Des mandats de perquisition décernés par un juge d’instruction bruxellois ont été exécutés dans la journée de mardi, dans le cadre d’investigations visant à démanteler un important trafic d’armes, dans la capitale. Le bilan de l’opération est lourd: 374 armes, des munitions et des grenades saisies, dix personnes interpellées et surtout, un commissaire de police inculpé et placé sous les liens d’un mandat d’arrêt !

Selon Eric Van Duyse, directeur de la communication du parquet fédéral belge, 16 perquisitions ont été menées, à Watermael-Boitsfort, Waterloo, Braine-l’Alleud, Braine-le-Comte, Laeken, Auderghem, Lasne, Ath, Verviers et Tubize.

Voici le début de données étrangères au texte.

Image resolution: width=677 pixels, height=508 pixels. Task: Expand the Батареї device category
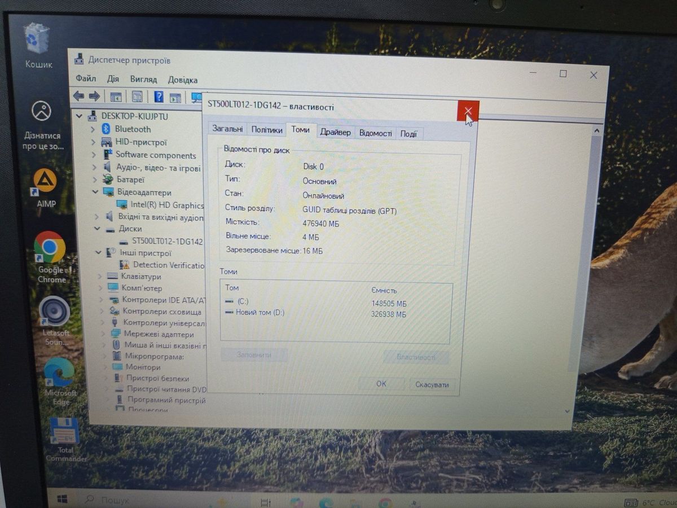click(94, 179)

Elles ont visé le commissaire de police M. D.B., de la zone de Bruxelles-Capitale-Ixelles, la plus importante du pays, ainsi qu’un armurier et des particuliers. “Au total, 374 armes ont été saisies pour examen, ainsi que 400 kilos de munitions et des véhicules, dont certains de luxe, qui pourraient avoir servi à commettre les infractions ou être le bénéfice tiré de la commission des infractions”, commente M. Van Duyse.

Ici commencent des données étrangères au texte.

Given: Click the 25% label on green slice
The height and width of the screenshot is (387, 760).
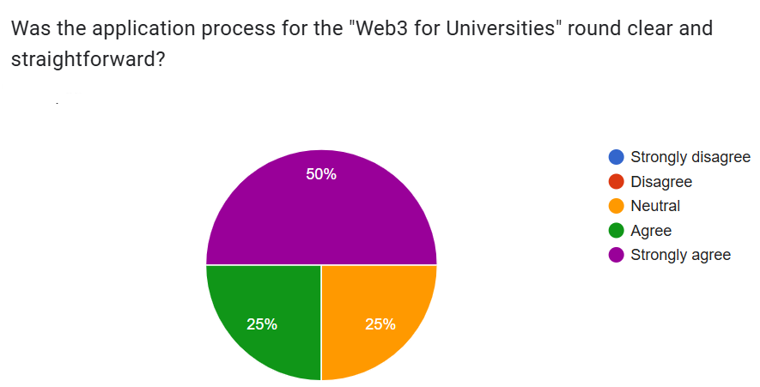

Dix personnes ont été interpellées, dont “cinq ont été mises à la disposition du magistrat instructeur”. Selon le parquet fédéral, des auditions doivent encore être menées aujourd’hui, mercredi.

Le contexte de cette enquête fédérale est étranger au terrorisme ou au grand banditisme. “On évolue plutôt dans le milieu des collectionneurs et des passionnés, mais il est aussi suspecté que des armes se soient perdues…” C’est donc essentiellement la légalité de la détention de ces armes, leur nature et leur destination qui sont visées par l’enquête.